== Task details ==
The answer must be every line from the listing that holds the string "will".

(Beginning of Supplied entries)

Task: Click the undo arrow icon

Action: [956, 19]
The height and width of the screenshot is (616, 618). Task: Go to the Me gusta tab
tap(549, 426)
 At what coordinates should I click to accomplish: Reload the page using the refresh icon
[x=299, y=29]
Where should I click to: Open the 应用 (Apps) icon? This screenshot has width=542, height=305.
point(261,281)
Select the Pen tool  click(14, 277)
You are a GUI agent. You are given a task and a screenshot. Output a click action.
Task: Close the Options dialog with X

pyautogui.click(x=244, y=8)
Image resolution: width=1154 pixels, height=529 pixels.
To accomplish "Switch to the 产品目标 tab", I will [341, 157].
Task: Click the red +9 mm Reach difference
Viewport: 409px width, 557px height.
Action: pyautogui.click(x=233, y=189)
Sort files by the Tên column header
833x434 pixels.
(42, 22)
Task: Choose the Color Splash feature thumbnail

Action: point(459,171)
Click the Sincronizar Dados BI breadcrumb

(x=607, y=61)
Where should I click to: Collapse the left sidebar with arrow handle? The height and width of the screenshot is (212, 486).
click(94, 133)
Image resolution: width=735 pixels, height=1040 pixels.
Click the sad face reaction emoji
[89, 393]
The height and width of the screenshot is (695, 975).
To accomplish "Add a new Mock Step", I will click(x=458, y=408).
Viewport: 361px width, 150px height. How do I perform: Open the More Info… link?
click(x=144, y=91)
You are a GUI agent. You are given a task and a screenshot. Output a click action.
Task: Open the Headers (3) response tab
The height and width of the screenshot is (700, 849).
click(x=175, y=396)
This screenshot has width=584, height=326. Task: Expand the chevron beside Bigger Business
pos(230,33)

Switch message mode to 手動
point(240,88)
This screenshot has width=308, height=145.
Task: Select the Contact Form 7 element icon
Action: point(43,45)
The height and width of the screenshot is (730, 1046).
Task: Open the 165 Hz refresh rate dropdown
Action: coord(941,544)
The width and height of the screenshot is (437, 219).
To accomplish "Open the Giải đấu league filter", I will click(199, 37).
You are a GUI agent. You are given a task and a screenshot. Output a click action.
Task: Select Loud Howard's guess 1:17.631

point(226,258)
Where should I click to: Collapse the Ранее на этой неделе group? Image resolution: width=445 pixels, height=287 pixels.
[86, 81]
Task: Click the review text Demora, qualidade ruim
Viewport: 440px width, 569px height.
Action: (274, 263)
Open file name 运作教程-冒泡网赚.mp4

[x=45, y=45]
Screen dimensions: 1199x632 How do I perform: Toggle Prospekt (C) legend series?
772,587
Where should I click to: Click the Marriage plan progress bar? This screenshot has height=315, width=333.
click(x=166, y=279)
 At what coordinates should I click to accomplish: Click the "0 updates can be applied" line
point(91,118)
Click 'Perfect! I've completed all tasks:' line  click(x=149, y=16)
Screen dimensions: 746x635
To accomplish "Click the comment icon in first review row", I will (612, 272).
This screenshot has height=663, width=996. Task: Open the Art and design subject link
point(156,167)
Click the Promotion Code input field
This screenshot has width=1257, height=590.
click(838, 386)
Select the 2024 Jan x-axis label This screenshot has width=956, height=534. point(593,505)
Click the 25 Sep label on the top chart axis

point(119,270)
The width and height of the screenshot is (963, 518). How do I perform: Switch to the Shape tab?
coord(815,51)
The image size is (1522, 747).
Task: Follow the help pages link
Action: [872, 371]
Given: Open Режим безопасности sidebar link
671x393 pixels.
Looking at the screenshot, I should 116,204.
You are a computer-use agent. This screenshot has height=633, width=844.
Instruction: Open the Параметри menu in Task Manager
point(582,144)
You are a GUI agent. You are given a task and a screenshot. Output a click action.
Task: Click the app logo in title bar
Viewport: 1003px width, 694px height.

(End of Supplied entries)

== Written solution ==
To accomplish "Switch to the 产品目标 tab", I will [341, 157].
To accomplish "Add a new Mock Step", I will click(x=458, y=408).
To accomplish "Open the Giải đấu league filter", I will click(199, 37).
To accomplish "Click the comment icon in first review row", I will (612, 272).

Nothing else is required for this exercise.